- _SOURCE DOCUMENT_
In this article you’ll find some tips to reduce the amount of RAM used when working with pandas, the fundamental Python library for data analysis and data manipulation.
When dealing with large(ish) datasets, reducing the memory usage is something you need to consider if you’re stretching to the limits of using a single machine. For example, when you try to load some data from a big CSV file, you want to avoid your program crashing with a MemoryError. These tips can also help speeding up some downstream analytical queries.
The overall strategy boils down to choosing the right data types and loading only what you need. In this article you’ll learn about:
- Finding out how much memory is used
- Saving memory using categories
- Saving memory using smaller number representations
- Saving memory using sparse data (when you have a lot of NaN)
- Choosing the right dtypes when loading the data
- Loading only the columns you need
- Loading only a subset of rows
Finding out how much memory is used
First, let’s look into some simple steps to observe how much memory is taken by a pandas DataFrame.
For the examples I’m using a dataset about Olympic history from Kaggle. The dataset is in CSV format and takes roughly 40Mb on disk.
>>> import pandas as pd
>>> athletes = pd.read_csv('athlete_events.csv')
>>> athletes.shape
(271116, 15)

- _RECORDED DATA_
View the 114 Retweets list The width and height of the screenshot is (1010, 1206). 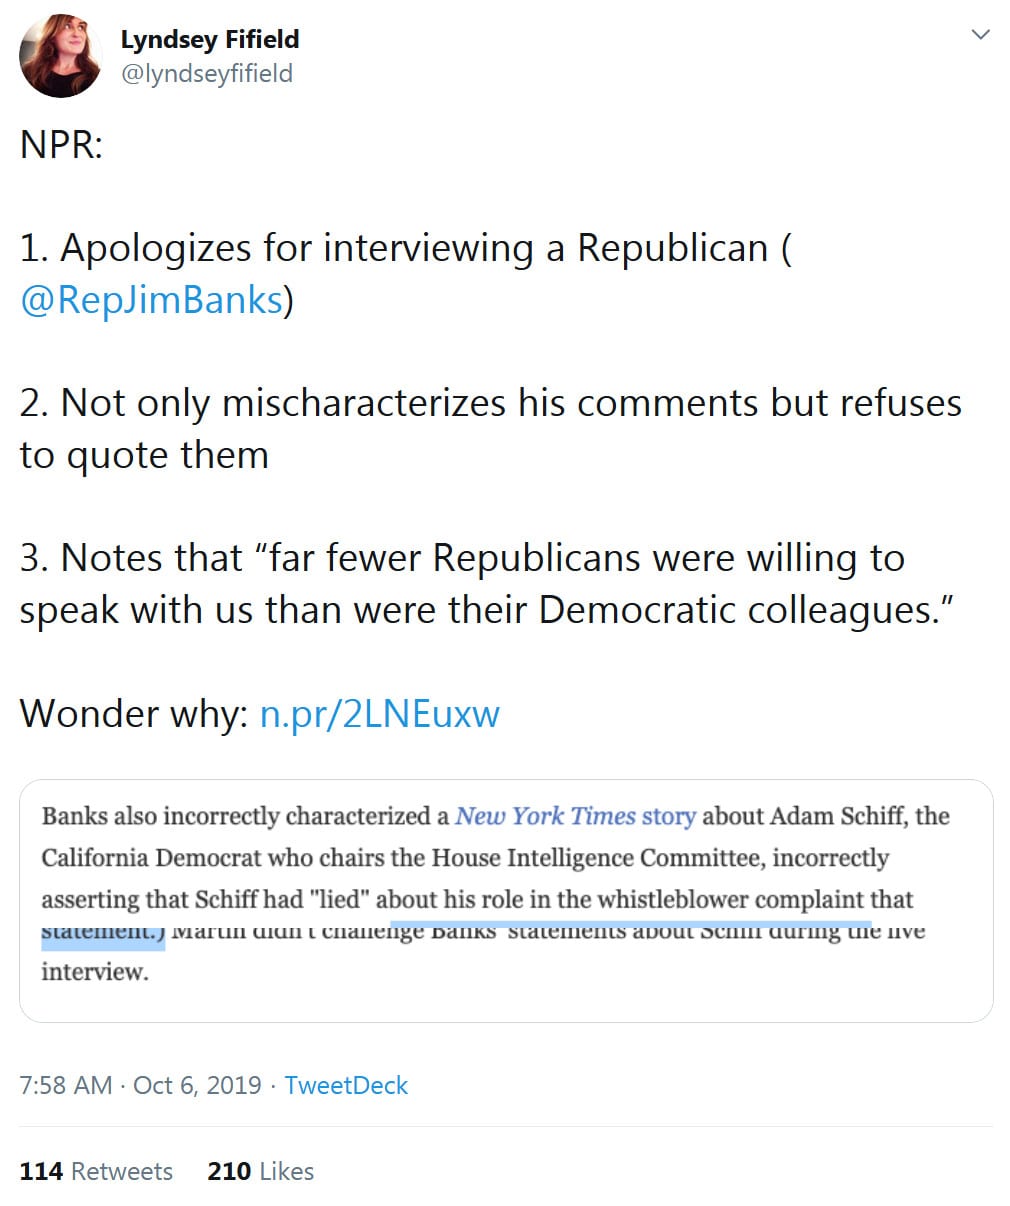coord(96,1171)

- _TASKS AND EXERCISES_
• 1. In the article on cutting pandas memory usage, roughly how much disk space does the Olympic history dataset take?
• 2. Transcribe the pandas memory article from "In this article you’ll find" to "downstream analytical queries.".

- _ANSWERS FOR THE TASKS_
• 1. Roughly 40Mb.

• 2.
In this article you’ll find some tips to reduce the amount of RAM used when working with pandas, the fundamental Python library for data analysis and data manipulation.
When dealing with large(ish) datasets, reducing the memory usage is something you need to consider if you’re stretching to the limits of using a single machine. For example, when you try to load some data from a big CSV file, you want to avoid your program crashing with a MemoryError. These tips can also help speeding up some downstream analytical queries.